Weighted projected networks: mapping hypergraphs to networks

TL;DR

This paper introduces models linking hypergraphs to weighted networks, analytically studying their properties and revealing signatures of multiway interactions that can be used to detect hidden structures in weighted network data.

Contribution

It develops a framework for deriving weighted projected networks from hypergraphs, analyzing their statistical properties and identifying signatures of multiway interactions.

Findings

Weighted projected networks exhibit weight disorder even from simple hypergraph ensembles.

A signature of multiway interactions appears in link weights as hypergraph size varies.

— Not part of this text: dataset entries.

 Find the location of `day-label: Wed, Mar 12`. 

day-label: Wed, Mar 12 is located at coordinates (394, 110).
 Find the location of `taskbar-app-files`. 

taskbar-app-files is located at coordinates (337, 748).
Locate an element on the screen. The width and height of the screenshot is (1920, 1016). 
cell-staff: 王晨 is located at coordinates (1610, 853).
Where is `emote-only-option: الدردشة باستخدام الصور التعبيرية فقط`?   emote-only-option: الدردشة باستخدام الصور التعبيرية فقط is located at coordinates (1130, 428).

The percolation transition in hypergraphs is second order and can be analyzed through projected networks.

Abstract

Many natural, technological, and social systems incorporate multiway interactions, yet are characterized and measured on the basis of weighted pairwise interactions. In this article, I propose a family of models in which pairwise interactions originate from multiway interactions, by starting from ensembles of hypergraphs and applying projections that generate ensembles of weighted projected networks. I calculate analytically the statistical properties of weighted projected networks, and suggest ways these could be used beyond theoretical studies. Weighted projected networks typically exhibit weight disorder along links even for very simple generating hypergraph ensembles. Also, as the size of a hypergraph changes, a signature of multiway interaction emerges on the link weights of weighted projected networks that distinguishes them from fundamentally weighted pairwise networks. This signature could be used to search for hidden multiway interactions in weighted network data. I find the percolation threshold and size of the largest component for hypergraphs of arbitrary uniform rank, translate the results into projected networks, and show that the transition is second order. This general approach to network formation has the potential to shed new light on our understanding of weighted networks.